Efficient calculation
Suppose you had a more manageable data set m with 5% of 30 million rows and 50 columns (this takes about 30% of my 8Gb; running out of memory would make everything run slowly so you'll need to let us know about this type of information).
nrow <- .05 * 30000000
ncol <- 50
m <- matrix(rnorm(nrow * ncol), nrow)
Maybe you'd write a function clean that efficiently removed the outliers on a per-row basis; it likely uses another function that efficiently calculates row-wise standard deviations
rowSD <- function(m) {
## efficiently calculate row-wise SD
## naive: apply(m, 1, sd, na.rm=TRUE)
## update via @BenBolker / http://stackoverflow.com/questions/16046820/change-row-values-to-zero-if-less-than-row-standard-deviation
sqrt(rowSums((m - rowMeans(m, na.rm=TRUE))^2, na.rm=TRUE) / (ncol(m)-1))
}
clean <- function(m) {
## efficiently implement your strategy for identifying outliers
m[abs(m - rowMeans(m)) > 3 * rowSD(m)] <- NA # fast enough
m
}
For the matrix m the naive implementation of rowSD(m) took about 56s, whereas the update from @BenBolker takes about 1.4 seconds; clean(sd) takes about 5s. Both make multiple copies of and passes through the data, so far from ideal.
Large data
Think about processing your data in chunks of size nrow. If you'd cleaned two chunks m1, m2 you could combine them and keep the top values with
sd <- c(rowSD(m1), rowSD(m2))
## if sorted, sd[idx] would be the value that separate high and low
idx <- nrow(result) + nrow(m) - nrow
keep <- sd > sort.int(sd, partial=idx)[idx] # index correct, or off-by-one?

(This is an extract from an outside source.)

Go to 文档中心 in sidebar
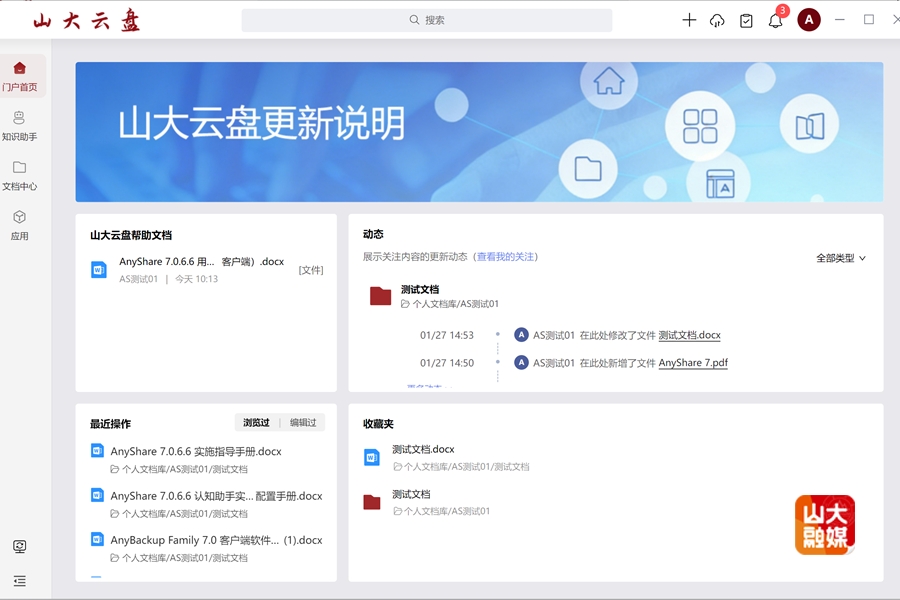The image size is (900, 600). click(x=19, y=175)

## replace smallest in m1 with largest in m2
m1[!head(keep, nrow(m1)),] <- m2[tail(keep, nrow(m2)),]
Since you're doing matrix operations, it sounds like your data are all numeric and scan, reading files in chunks, is the appropriate input.

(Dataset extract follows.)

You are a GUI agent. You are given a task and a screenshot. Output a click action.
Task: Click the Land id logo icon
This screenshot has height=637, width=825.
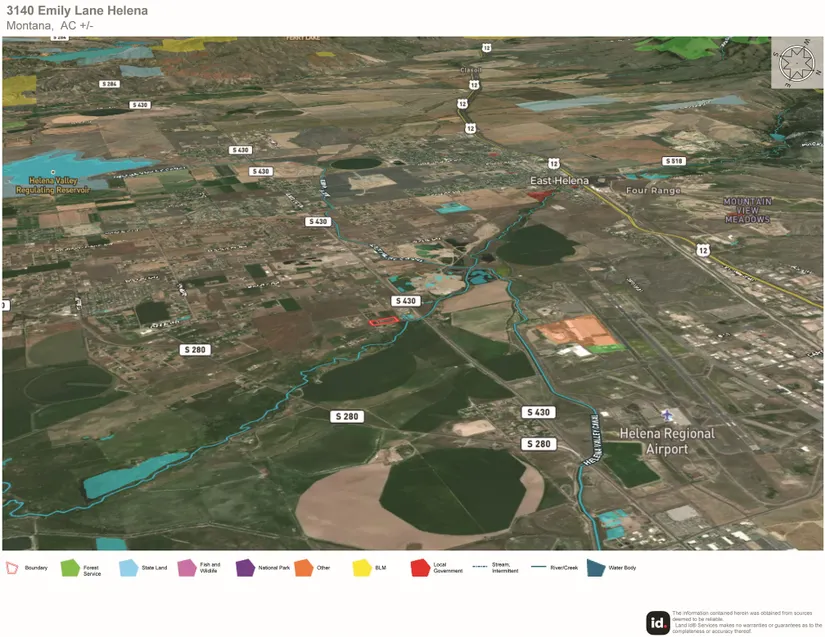(658, 622)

conn <- file("myfile", "r")
result <- matrix(0, nrow, ncol)
while (length(x <- scan(con, nmax = nrow * ncol))) {
m <- clean(matrix(x, nrow, ncol, byrow=TRUE))
sd <- c(rowSD(result), rowSD(m))
idx <- nrow(result) + nrow(m) - nrow
keep <- sd > sort.int(sd, partial=idx)[idx]
result[!head(keep, nrow),] <- m[tail(keep, nrow(m)),]
}
close(conn)
result is then the desired collection of cleaned rows with highest standard deviation.